Il s'agit uniquement d'une hypothèse. Les auteurs de l'initiative visant à supprimer le remboursement de l'avortement pourraient, par exemple, s'appuyer sur ce nouvel argument. Et l'UDC a déjà essayé à plusieurs reprises de retirer la distribution d'héroïne de la couverture de base de l'assurance-maladie.

Naturellement, certains ciblent l'alcool en raison de leur opposition personnelle à cette substance. Dans un marché libre, ils seraient libres de prendre une assurance avec option « abstinent » et contrôle hebdomadaire de leurs Gamma-GT du foie .

Mais nous ne sommes pas dans un marché libre. Ne plus rembourser les problèmes liés aux drogues ou à l'alcool n'est en rien moins arbitraire que de ne plus rembourser les jambes cassées ou les intoxications alimentaires.

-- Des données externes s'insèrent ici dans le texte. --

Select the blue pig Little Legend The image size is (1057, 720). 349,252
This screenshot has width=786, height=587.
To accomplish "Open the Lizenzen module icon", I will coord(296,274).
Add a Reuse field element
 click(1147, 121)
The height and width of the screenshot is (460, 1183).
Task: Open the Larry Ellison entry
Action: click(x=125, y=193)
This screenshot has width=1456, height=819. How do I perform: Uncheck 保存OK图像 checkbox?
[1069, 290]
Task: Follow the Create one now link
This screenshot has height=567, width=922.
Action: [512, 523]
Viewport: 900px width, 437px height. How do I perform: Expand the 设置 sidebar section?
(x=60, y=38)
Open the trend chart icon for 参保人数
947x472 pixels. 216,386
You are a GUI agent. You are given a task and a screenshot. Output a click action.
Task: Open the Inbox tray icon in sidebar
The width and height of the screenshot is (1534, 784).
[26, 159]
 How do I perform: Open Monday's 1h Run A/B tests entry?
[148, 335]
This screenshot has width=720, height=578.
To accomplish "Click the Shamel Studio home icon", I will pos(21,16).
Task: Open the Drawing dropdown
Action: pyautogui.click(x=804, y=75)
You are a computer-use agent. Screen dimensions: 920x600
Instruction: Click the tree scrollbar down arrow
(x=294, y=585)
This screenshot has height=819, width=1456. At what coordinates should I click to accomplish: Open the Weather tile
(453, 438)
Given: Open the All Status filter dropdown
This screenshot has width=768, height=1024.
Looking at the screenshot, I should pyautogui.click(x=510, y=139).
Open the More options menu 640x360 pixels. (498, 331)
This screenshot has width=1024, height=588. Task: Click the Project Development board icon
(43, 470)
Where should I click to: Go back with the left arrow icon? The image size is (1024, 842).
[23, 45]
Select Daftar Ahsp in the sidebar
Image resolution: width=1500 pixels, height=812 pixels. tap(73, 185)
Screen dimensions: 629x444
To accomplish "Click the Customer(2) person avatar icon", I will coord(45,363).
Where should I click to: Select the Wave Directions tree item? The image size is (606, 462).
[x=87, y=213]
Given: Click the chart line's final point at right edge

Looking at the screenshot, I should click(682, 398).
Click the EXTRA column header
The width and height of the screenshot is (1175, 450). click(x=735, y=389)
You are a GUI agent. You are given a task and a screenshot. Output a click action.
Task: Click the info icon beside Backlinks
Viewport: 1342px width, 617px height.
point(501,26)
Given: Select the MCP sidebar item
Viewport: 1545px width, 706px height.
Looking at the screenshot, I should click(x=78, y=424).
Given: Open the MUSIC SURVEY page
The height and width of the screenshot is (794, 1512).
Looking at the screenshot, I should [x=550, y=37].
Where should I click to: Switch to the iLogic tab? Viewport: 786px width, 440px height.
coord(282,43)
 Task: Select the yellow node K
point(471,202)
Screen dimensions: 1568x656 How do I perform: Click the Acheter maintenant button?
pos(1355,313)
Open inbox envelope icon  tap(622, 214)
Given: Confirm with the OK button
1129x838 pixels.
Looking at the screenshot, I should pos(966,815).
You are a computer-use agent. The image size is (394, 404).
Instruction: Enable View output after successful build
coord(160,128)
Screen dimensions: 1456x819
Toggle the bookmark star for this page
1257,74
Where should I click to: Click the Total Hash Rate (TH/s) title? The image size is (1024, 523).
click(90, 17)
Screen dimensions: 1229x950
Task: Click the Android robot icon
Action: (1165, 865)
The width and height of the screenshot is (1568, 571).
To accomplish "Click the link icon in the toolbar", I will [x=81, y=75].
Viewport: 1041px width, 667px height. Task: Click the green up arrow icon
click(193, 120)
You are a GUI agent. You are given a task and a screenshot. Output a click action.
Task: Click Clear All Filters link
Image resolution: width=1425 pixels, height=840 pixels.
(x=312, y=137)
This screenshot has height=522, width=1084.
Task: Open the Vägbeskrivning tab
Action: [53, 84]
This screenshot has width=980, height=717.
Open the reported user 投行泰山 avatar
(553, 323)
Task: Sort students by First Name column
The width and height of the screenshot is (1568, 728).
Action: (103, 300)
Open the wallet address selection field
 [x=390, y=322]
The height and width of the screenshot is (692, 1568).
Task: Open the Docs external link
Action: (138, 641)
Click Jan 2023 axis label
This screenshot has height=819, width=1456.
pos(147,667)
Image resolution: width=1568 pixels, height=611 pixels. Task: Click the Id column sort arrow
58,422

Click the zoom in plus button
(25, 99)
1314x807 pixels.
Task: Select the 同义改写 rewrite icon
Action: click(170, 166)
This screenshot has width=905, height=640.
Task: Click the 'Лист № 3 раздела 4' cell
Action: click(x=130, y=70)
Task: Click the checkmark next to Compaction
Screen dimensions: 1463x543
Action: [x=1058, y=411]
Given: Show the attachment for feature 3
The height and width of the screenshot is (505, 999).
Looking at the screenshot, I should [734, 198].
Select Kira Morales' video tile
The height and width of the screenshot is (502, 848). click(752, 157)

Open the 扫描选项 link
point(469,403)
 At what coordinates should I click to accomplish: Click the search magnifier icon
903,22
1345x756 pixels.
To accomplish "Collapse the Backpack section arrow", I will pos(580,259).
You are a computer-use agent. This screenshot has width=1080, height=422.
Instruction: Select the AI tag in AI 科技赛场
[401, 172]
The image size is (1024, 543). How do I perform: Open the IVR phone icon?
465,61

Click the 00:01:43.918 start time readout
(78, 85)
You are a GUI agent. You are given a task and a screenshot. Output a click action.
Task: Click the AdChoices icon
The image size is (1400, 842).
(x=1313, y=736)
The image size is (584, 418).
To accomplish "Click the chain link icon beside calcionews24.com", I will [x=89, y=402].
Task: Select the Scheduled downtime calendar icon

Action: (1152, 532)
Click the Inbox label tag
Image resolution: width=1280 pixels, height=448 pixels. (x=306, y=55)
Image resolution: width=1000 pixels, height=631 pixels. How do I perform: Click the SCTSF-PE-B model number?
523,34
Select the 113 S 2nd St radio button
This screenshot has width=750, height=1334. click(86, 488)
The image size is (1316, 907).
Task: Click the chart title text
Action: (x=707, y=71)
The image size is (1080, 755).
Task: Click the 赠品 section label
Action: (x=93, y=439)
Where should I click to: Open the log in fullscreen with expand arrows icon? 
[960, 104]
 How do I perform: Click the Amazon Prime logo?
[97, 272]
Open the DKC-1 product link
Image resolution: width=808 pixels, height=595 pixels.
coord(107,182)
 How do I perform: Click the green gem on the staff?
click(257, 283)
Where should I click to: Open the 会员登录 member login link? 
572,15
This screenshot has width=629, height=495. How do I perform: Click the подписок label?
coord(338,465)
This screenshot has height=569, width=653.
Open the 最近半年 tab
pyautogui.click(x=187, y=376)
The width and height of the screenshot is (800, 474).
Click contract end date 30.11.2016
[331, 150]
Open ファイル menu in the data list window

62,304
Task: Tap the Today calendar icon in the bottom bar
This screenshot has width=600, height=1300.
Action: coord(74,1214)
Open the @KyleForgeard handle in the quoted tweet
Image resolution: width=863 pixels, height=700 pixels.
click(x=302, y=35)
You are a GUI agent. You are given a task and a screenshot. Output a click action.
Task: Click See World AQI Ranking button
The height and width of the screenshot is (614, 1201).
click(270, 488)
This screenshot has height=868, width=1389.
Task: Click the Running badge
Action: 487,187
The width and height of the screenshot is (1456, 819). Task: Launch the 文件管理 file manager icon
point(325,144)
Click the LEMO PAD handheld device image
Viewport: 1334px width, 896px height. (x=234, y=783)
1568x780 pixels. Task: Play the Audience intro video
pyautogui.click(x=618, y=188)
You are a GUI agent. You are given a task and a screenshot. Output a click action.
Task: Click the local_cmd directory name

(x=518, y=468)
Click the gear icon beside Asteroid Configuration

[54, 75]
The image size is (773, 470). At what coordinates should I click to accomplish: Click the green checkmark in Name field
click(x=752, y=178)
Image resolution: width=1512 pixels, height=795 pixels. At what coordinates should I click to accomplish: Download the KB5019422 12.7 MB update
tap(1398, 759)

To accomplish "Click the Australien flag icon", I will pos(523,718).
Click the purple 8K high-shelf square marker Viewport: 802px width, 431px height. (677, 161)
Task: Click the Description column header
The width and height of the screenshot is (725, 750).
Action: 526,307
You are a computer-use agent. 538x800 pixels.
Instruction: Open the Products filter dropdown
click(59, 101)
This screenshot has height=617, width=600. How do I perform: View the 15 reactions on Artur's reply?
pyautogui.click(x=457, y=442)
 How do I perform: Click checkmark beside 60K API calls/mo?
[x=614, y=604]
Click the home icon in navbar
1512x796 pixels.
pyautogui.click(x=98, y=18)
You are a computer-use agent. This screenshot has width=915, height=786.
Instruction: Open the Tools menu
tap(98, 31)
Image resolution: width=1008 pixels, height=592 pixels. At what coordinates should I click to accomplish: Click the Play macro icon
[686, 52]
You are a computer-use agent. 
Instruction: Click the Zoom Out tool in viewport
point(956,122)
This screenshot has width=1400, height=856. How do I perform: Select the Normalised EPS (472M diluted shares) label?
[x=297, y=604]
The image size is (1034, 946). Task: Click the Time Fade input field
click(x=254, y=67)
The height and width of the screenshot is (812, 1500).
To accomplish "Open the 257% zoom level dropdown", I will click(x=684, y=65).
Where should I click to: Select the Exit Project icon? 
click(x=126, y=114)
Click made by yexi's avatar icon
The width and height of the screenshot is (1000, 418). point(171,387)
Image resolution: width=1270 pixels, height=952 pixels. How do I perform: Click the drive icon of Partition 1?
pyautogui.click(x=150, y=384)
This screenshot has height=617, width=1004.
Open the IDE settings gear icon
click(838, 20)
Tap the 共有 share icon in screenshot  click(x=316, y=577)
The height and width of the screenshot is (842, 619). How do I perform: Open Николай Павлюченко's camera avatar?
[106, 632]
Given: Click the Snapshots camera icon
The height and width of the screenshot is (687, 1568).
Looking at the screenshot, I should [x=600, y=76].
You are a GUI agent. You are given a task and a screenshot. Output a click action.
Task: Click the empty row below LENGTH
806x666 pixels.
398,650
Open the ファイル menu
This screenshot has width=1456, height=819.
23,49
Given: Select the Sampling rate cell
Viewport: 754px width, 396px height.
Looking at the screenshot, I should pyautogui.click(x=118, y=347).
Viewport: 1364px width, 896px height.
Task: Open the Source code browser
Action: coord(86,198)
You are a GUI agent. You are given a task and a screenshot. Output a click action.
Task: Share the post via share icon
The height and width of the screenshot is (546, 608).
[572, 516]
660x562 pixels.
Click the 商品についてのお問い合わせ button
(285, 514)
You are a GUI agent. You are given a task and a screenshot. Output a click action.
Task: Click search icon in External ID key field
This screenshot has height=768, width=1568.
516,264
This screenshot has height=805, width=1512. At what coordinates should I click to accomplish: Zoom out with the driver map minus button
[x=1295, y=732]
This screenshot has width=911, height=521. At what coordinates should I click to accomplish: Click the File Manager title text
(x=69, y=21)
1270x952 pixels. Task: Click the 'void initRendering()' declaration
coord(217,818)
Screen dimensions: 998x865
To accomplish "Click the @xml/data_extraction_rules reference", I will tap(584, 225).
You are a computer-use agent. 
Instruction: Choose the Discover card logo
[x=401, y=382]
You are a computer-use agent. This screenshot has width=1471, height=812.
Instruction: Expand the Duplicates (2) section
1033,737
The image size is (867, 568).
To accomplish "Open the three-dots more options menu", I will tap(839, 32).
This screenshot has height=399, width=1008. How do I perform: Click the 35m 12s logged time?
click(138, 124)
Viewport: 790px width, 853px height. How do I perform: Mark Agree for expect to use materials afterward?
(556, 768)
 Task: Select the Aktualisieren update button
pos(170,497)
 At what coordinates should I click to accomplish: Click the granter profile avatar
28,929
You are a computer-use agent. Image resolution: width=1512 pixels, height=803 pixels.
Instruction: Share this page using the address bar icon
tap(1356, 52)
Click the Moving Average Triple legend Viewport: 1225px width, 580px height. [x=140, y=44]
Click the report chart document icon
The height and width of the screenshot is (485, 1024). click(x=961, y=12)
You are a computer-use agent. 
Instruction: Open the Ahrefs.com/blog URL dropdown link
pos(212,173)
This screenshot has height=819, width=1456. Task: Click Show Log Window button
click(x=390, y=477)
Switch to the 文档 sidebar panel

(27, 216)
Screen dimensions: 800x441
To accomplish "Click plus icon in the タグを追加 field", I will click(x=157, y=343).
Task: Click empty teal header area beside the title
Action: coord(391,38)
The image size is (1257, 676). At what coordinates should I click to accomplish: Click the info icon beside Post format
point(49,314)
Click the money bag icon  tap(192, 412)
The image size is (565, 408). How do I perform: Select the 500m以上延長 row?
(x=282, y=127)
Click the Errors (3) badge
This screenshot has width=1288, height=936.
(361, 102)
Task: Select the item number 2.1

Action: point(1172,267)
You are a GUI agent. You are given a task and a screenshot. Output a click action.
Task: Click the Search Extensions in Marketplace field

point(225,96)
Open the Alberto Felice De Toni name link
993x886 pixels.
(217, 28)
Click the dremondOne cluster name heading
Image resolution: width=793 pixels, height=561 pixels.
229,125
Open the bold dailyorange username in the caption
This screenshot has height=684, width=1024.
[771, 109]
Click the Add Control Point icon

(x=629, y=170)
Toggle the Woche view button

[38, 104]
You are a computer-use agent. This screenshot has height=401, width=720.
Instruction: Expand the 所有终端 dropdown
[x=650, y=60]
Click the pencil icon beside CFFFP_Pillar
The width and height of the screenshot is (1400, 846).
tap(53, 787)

Le genre de débat que cela ouvre est tout aussi insoluble rationnellement et dénué de pertinence que de discuter de la couleur des murs d'un bâtiment public qui n'aurait jamais dû être public. Discuter du catalogue des primes est tout aussi absurde que de discuter politiquement du catalogue d'une boutique. L'introduction de la LAMal s'est révélée catastrophique sur tous les plans - aussi bien au niveau de l'explosion des coûts que de l'introduction sur la place publique de débats moraux insolubles. Il n'y a donc pas de bonne réponse à la question de savoir si l'assurance maladie doit rembourser les frais liés à l'alcool - c'est la question elle-même qu'il faut dé-poser.